- **TASK INSTRUCTIONS**: Return every entry below exactly as written.

- **LISTED RECORDS**:

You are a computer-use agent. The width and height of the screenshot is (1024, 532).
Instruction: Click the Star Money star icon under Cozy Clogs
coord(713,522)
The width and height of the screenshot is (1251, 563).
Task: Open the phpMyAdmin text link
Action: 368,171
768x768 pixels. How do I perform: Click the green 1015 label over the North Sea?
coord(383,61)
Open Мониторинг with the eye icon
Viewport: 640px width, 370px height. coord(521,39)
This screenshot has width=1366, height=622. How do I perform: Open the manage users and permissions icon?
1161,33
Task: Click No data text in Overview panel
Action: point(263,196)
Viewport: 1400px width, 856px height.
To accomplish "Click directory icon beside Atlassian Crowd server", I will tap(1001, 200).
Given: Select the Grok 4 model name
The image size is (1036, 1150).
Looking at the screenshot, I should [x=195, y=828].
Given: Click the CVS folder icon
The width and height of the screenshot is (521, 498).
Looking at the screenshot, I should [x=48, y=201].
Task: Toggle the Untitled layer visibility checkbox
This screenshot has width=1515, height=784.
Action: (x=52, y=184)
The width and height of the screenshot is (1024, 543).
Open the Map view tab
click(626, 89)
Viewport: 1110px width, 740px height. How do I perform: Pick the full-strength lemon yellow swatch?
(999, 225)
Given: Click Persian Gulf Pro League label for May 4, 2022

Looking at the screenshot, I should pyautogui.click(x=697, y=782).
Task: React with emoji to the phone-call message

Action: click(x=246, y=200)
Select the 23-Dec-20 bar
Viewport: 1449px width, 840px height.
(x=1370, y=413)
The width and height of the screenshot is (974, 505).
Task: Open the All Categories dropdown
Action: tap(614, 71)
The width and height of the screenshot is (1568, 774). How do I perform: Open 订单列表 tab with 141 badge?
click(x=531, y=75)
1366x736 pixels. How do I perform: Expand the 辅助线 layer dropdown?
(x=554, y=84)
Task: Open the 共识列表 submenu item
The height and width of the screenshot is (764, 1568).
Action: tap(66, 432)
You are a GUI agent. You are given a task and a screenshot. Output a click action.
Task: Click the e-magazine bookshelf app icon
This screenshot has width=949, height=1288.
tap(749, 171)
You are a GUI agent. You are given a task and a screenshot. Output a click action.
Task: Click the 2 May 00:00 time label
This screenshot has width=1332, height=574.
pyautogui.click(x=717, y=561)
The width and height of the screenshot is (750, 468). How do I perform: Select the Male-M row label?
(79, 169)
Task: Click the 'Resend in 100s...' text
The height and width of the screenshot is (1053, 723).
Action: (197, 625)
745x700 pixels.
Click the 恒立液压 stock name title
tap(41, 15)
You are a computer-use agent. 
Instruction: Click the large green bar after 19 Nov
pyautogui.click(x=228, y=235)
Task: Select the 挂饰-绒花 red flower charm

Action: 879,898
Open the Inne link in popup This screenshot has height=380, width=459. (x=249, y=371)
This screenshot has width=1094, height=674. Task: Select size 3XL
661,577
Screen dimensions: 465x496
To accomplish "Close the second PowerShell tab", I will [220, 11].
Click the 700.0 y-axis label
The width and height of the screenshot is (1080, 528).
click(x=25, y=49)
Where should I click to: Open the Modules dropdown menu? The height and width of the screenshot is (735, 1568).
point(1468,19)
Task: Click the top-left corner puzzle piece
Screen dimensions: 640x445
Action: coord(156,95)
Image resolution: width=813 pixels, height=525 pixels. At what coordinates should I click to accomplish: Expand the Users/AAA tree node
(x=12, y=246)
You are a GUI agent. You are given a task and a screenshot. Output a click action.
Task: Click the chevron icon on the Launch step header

- **ANSWER SPACE**:
You are a computer-use agent. The width and height of the screenshot is (1024, 532).
Instruction: Click the Star Money star icon under Cozy Clogs
coord(713,522)
The width and height of the screenshot is (1251, 563).
Task: Open the phpMyAdmin text link
Action: 368,171
768x768 pixels. How do I perform: Click the green 1015 label over the North Sea?
coord(383,61)
Open Мониторинг with the eye icon
Viewport: 640px width, 370px height. coord(521,39)
This screenshot has width=1366, height=622. How do I perform: Open the manage users and permissions icon?
1161,33
Task: Click No data text in Overview panel
Action: point(263,196)
Viewport: 1400px width, 856px height.
To accomplish "Click directory icon beside Atlassian Crowd server", I will tap(1001, 200).
Given: Select the Grok 4 model name
The image size is (1036, 1150).
Looking at the screenshot, I should [x=195, y=828].
Given: Click the CVS folder icon
The width and height of the screenshot is (521, 498).
Looking at the screenshot, I should [x=48, y=201].
Task: Toggle the Untitled layer visibility checkbox
This screenshot has width=1515, height=784.
Action: (x=52, y=184)
The width and height of the screenshot is (1024, 543).
Open the Map view tab
click(626, 89)
Viewport: 1110px width, 740px height. How do I perform: Pick the full-strength lemon yellow swatch?
(999, 225)
Given: Click Persian Gulf Pro League label for May 4, 2022

Looking at the screenshot, I should pyautogui.click(x=697, y=782).
Task: React with emoji to the phone-call message

Action: click(x=246, y=200)
Select the 23-Dec-20 bar
Viewport: 1449px width, 840px height.
(x=1370, y=413)
The width and height of the screenshot is (974, 505).
Task: Open the All Categories dropdown
Action: tap(614, 71)
The width and height of the screenshot is (1568, 774). How do I perform: Open 订单列表 tab with 141 badge?
click(x=531, y=75)
1366x736 pixels. How do I perform: Expand the 辅助线 layer dropdown?
(x=554, y=84)
Task: Open the 共识列表 submenu item
The height and width of the screenshot is (764, 1568).
Action: tap(66, 432)
You are a GUI agent. You are given a task and a screenshot. Output a click action.
Task: Click the e-magazine bookshelf app icon
This screenshot has width=949, height=1288.
tap(749, 171)
You are a GUI agent. You are given a task and a screenshot. Output a click action.
Task: Click the 2 May 00:00 time label
This screenshot has width=1332, height=574.
pyautogui.click(x=717, y=561)
The width and height of the screenshot is (750, 468). How do I perform: Select the Male-M row label?
(79, 169)
Task: Click the 'Resend in 100s...' text
The height and width of the screenshot is (1053, 723).
Action: (197, 625)
745x700 pixels.
Click the 恒立液压 stock name title
tap(41, 15)
You are a computer-use agent. 
Instruction: Click the large green bar after 19 Nov
pyautogui.click(x=228, y=235)
Task: Select the 挂饰-绒花 red flower charm

Action: 879,898
Open the Inne link in popup This screenshot has height=380, width=459. (x=249, y=371)
This screenshot has width=1094, height=674. Task: Select size 3XL
661,577
Screen dimensions: 465x496
To accomplish "Close the second PowerShell tab", I will [220, 11].
Click the 700.0 y-axis label
The width and height of the screenshot is (1080, 528).
click(x=25, y=49)
Where should I click to: Open the Modules dropdown menu? The height and width of the screenshot is (735, 1568).
point(1468,19)
Task: Click the top-left corner puzzle piece
Screen dimensions: 640x445
Action: coord(156,95)
Image resolution: width=813 pixels, height=525 pixels. At what coordinates should I click to accomplish: Expand the Users/AAA tree node
(x=12, y=246)
You are a GUI agent. You are given a task and a screenshot. Output a click action.
Task: Click the chevron icon on the Launch step header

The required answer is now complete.